私たちの師

 ダークマターの正体は謎であるにもかかわらず、ダークマターは光り輝く銀河を形作る力を生み、「宇宙の大規模構造」を決める役割を果たしていると考えられています。いわば、「ダークマターがなければ銀河も誕生しなかった?」とさえ言われていますが、私は、人類が持っている「ダークセンスがなければ、人類は生存してこれなかった?」と思っています。

 銀河団には恒星や惑星など、目に見える物質でできたさまざまな天体が含まれていますが、ツビッキーの計算では、そうした目に見える物質の質量をすべて合わせても、銀河団が存続するには足りないそうです。つまり、もしも目に見える物質の分の質量しか存在しないとしたら、それぞれの銀河はとうの昔に宇宙空間に飛び去っているはずだった。ところが、かみのけ座銀河団は何十億年も生き延びている。その意味するところは明らかで、「宇宙には目に見える物質よりもずっと高い密度でダークマターが存在する」とツビッキーは推測しました。その後の研究で、宇宙の初期にダークマターの重力によって太古の始原物質が寄せ集められなければ、銀河が形成されることすらなかったことが示されたのです。

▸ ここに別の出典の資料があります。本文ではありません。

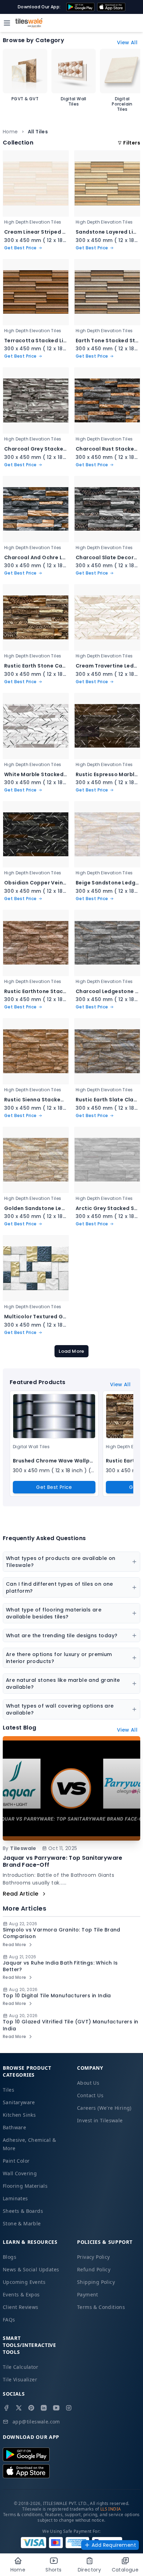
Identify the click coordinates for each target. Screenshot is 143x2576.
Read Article (21, 1894)
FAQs (9, 2319)
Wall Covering (20, 2173)
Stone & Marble (22, 2223)
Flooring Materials (25, 2186)
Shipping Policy (96, 2282)
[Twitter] (18, 2407)
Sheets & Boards (23, 2211)
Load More (71, 1351)
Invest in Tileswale (100, 2120)
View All (127, 42)
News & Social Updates (31, 2269)
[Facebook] (6, 2407)
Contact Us (90, 2095)
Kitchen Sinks (19, 2114)
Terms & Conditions (101, 2307)
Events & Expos (21, 2294)
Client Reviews (21, 2307)
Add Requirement (114, 2545)
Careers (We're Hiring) (104, 2108)
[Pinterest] (31, 2407)
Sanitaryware (19, 2102)
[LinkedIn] (43, 2407)
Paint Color (16, 2160)
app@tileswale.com (36, 2421)
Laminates (15, 2198)
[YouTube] (56, 2407)
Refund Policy (93, 2269)
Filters (131, 142)
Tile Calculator (20, 2367)
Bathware (14, 2127)
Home (10, 131)
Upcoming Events (24, 2282)
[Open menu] (7, 23)
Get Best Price (54, 1487)
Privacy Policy (93, 2257)
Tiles (8, 2089)
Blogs (9, 2257)
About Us (88, 2082)
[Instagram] (68, 2407)
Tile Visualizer (20, 2379)
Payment (87, 2294)
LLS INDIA (110, 2509)
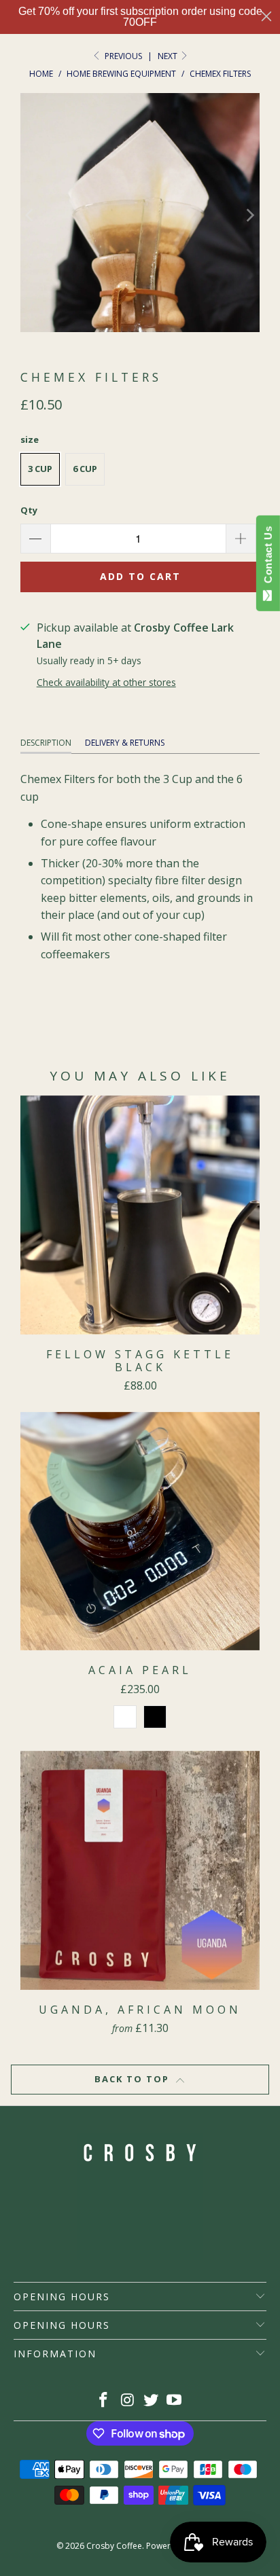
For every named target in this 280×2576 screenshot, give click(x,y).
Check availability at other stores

 人類の誕生期に、様々なヒト族が生存します。もし、目に見える力や体系だけであるならば、ネアンデルタール人の方が、ホモサピエンスよりも生存するうえで有利だったはずです。事実、ホモサピエンスは、ネアンデルタール人から様々な技術を学んだのではないかと思われています。

現生人類の祖先はアフリカで進化していきます。その後、65万年前に一気にユーラシア大陸に広がります。最近、アメリカの2人の考古学者が、初期人類がアフリカを出てから広く拡散するまでの道のりを明らかにしたと発表しました。パンくずのように残された石器の跡をたどると、私たちの祖先はいったんアフリカから緑のオアシスだったアラビア半島へと遠回りし、5万年間ほど定住。続いて中東に移動して、そこではじめてネアンデルタール人と遭遇したといいいます。そして、私たちの祖先は、ネアンデルタール人から道具作りの技術を拝借した可能性があると発表したのです。

もちろん、その説に確証はありませんが、そうであれば、ネアンデルタール人は、体格に優れ、体力、運動神経にもすぐれ、道具を作り出す技術にもすぐれていたにもかかわらず、そののち全滅をしてしまい、ホモサピエンスだけがヒト族の中で生き残っていくのです。その時に、私は、これからの時代、2035年問題と言われている人工知能の行きつくところは、ネアンデルター人が持っているものであり、その時に人類がそれら機械よりも上回れるものがあるとしたら、ホモサピエンスが持っていたダークセンスといわれる、科学ではまだ解明できない能力のような気がするのです。(誤解を受けないように確認しますが、ダークセンスという言葉は、全く私が考えた造語で、一般的には使われていません。)

その能力がどんなものであるかを探り、今後人類はその力をつけるとしたら、その師は、「赤ちゃん」や「幼児」なのではないかと思うのです。ですから、科学の今後の課題でも書いたように、私は、「最終的課題は、乳幼児期に存在しているのです。」ということになると思っているのです。